Exercise requirements - Pick out each line below that contains the word "screenshot", and copy those lines in full.

Records for processing -
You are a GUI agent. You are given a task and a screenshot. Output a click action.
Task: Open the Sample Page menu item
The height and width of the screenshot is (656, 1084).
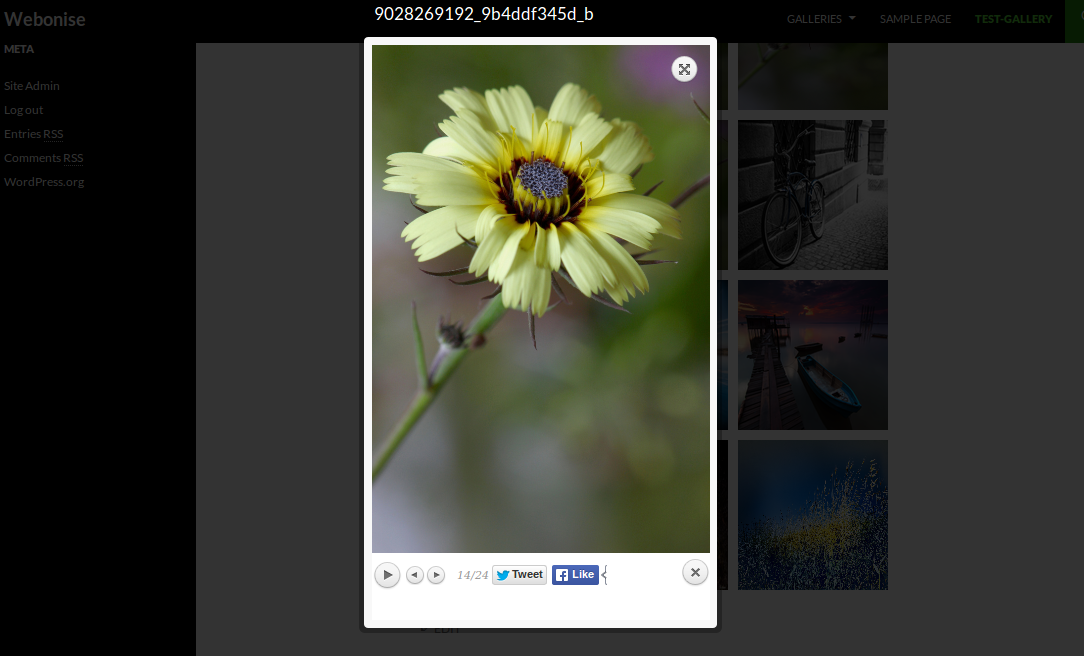click(915, 19)
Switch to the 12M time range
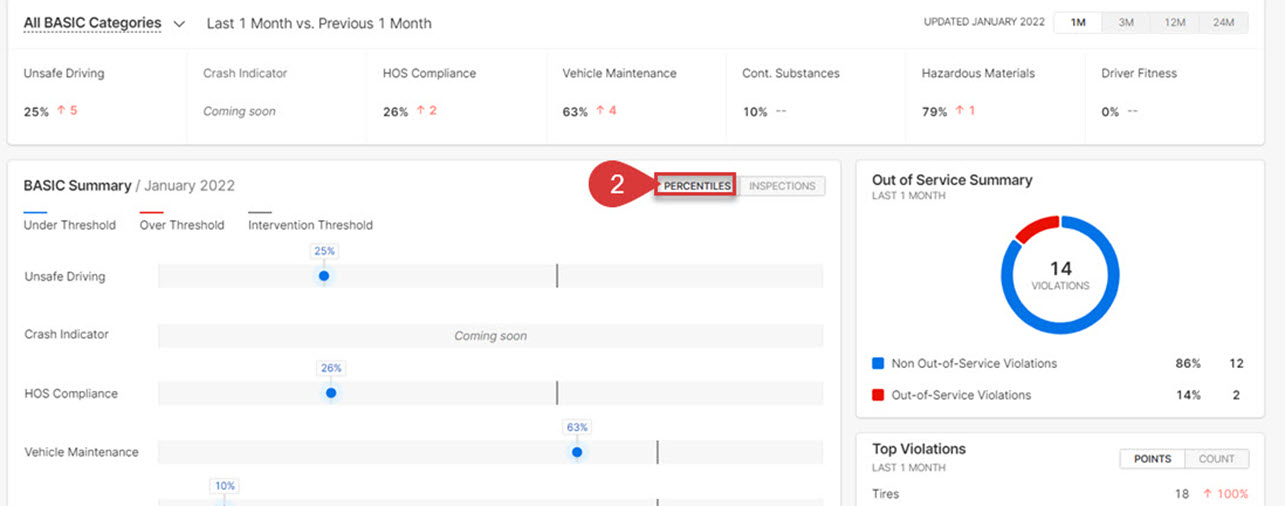1286x506 pixels. point(1175,22)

The answer -
You are a GUI agent. You are given a task and a screenshot. Output a click action.
The height and width of the screenshot is (656, 1084).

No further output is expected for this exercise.